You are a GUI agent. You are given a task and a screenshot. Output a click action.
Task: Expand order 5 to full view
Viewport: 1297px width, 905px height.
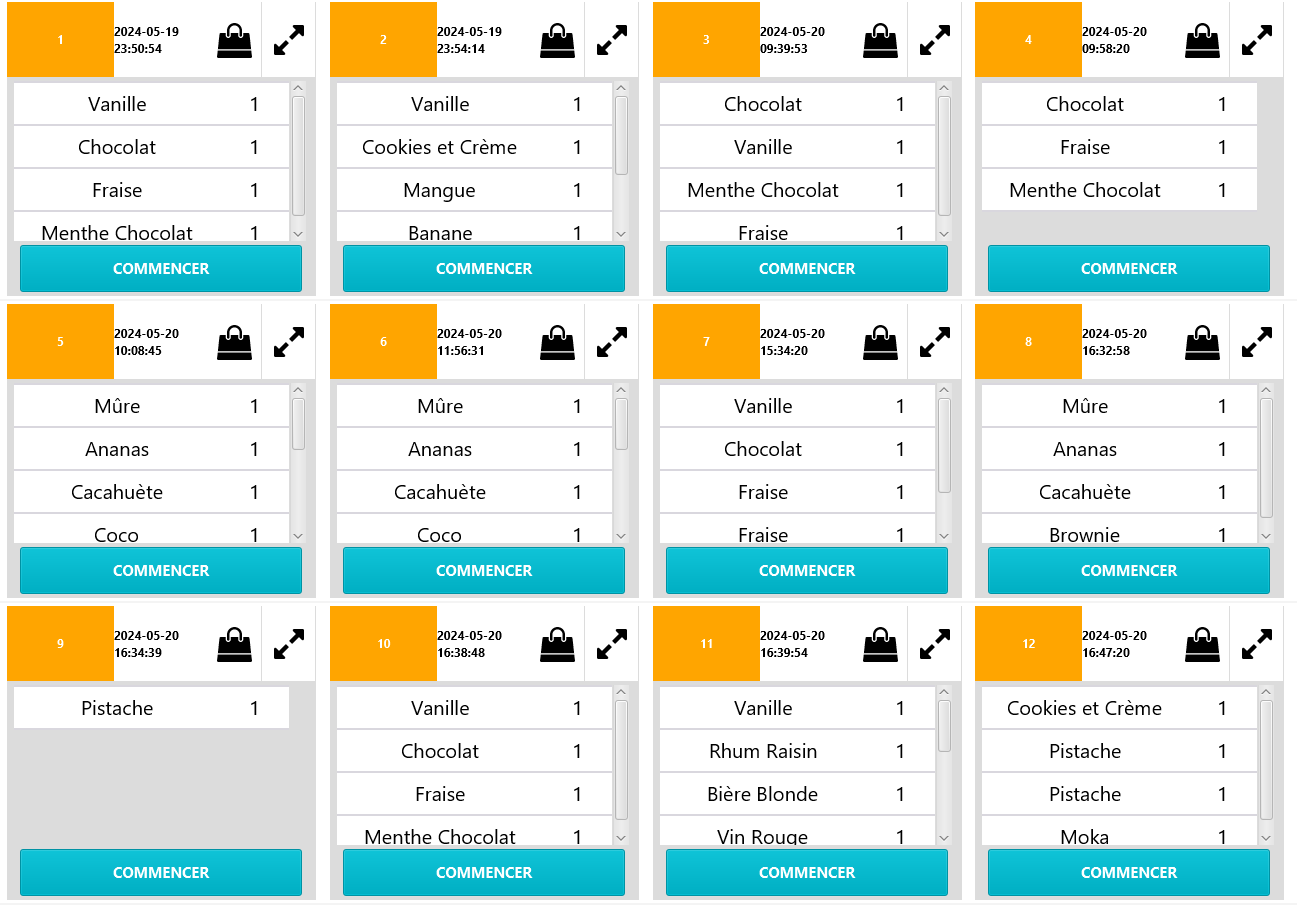[288, 342]
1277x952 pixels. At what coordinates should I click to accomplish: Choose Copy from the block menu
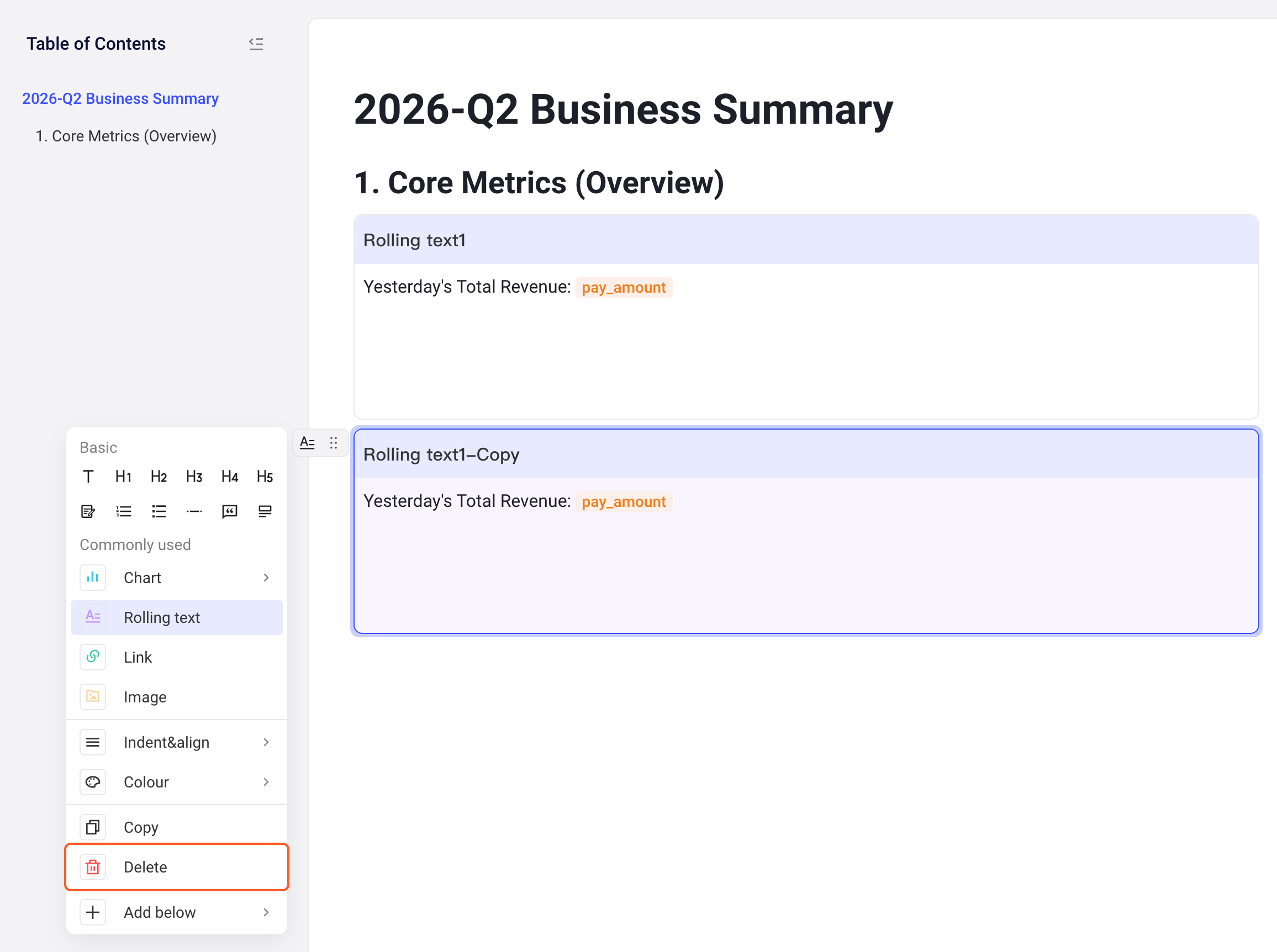click(176, 828)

===============

> **What to work on**
For this copy, leave pictures out and reproduce the lines from the one bearing "Task: Expand order 5 to full view" through the final line of the listing above, both ends included.

> **Answer area**
Task: Expand order 5 to full view
Viewport: 1297px width, 905px height.
[288, 342]
1277x952 pixels. At what coordinates should I click to accomplish: Choose Copy from the block menu
click(176, 828)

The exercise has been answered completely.